Documentaire sur la vie intense et les défis du métier d'hôtesse de l'air chez EasyJet, entre horaires contraignants et rigueur low cost.
Key Takeaways
- Le métier d'hôtesse de l'air low cost est exigeant, avec un rythme de travail très intense et des horaires décalés.
- La rémunération reste modeste, proche du SMIC, avec des primes liées au nombre de vols effectués.
- La sous-traitance des opérations au sol complexifie la gestion des passagers et des bagages.

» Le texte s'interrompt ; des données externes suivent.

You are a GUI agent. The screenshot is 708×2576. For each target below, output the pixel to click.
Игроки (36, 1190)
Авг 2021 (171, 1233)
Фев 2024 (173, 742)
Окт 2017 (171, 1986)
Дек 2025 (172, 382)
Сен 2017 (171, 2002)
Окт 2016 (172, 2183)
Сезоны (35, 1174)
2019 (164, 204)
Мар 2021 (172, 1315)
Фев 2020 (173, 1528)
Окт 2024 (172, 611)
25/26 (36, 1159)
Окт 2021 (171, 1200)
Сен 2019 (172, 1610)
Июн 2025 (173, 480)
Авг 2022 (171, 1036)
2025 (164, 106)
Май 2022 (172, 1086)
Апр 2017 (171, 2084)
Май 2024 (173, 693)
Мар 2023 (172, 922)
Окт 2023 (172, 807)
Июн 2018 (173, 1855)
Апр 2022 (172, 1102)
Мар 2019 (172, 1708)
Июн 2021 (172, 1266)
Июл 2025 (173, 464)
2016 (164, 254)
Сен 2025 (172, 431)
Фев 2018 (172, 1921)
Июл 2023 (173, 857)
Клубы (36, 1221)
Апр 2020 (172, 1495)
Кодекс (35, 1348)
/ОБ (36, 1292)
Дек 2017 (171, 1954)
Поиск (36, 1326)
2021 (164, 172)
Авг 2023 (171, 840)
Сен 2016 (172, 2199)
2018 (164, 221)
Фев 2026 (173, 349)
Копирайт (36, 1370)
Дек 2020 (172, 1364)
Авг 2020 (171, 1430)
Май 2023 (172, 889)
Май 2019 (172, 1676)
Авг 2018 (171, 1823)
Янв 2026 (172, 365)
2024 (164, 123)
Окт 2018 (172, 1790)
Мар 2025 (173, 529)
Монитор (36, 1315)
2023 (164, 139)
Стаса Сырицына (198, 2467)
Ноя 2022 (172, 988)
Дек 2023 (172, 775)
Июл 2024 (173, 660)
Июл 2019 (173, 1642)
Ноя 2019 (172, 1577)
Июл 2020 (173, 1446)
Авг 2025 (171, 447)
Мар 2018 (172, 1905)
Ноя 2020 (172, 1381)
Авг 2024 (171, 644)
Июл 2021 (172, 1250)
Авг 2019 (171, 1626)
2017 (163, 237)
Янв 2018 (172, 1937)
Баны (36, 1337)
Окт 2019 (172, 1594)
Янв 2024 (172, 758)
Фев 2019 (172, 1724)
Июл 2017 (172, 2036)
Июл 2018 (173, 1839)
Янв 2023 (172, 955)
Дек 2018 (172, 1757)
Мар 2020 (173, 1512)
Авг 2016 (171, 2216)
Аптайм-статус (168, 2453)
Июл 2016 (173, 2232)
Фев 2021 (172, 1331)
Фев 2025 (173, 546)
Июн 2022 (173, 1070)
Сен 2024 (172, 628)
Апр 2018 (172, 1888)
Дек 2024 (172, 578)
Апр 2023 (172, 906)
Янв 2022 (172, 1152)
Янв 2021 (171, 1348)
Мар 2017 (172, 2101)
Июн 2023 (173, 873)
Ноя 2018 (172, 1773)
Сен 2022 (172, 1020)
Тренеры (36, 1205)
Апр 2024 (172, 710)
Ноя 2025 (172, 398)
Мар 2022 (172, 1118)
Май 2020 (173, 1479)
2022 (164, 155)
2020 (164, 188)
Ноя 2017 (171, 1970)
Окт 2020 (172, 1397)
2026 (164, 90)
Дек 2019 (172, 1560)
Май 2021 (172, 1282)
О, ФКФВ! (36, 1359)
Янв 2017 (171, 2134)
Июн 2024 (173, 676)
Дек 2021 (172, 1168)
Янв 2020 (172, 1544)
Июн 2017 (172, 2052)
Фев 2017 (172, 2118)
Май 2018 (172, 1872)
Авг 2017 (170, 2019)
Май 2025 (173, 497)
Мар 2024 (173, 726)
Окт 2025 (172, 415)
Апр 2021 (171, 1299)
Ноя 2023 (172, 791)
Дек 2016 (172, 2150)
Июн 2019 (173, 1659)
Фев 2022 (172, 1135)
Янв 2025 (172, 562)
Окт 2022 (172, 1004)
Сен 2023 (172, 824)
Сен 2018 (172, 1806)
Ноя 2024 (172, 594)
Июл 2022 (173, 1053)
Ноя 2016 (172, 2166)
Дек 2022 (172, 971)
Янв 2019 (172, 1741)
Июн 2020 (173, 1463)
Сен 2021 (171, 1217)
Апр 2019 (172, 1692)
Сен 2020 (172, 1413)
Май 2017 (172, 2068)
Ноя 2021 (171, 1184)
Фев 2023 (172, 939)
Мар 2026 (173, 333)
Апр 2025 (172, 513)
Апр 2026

- La politique stricte de la compagnie engendre des tensions avec les passagers, notamment sur les retards et les bagages.
- La persévérance et la capacité d’adaptation sont essentielles pour réussir dans ce métier.
Summary
- Anne-Sophie Maille, ancienne chorégraphe, est devenue hôtesse de l'air après plusieurs refus et une longue persévérance.
- Elle travaille depuis 2 ans pour EasyJet, une compagnie low cost anglaise, avec un rythme très soutenu et des journées débutant très tôt.
- Le salaire moyen est proche du SMIC, complété par des primes au nombre de vols, mais le travail est chronométré et intense.
- Chaque étape de la journée est minutée, du briefing sans chaise aux préparations de cabine en 20 minutes.
- La compagnie sous-traite toutes les opérations au sol, ce qui impacte la gestion des bagages et des passagers.
- La politique de tolérance zéro s'applique strictement aux bagages et aux retards, causant des situations conflictuelles avec les passagers.
- Les passagers en retard sont systématiquement refusés à l'embarquement, même si l'avion est encore à la porte.
- Le personnel au sol doit gérer les mécontentements liés aux règles strictes et aux coûts supplémentaires.
- Le documentaire montre la pression constante sur les hôtesses, entre gestion du temps, service et sécurité.
- Malgré les difficultés, Anne-Sophie exprime une certaine fierté à porter l’uniforme et à exercer ce métier.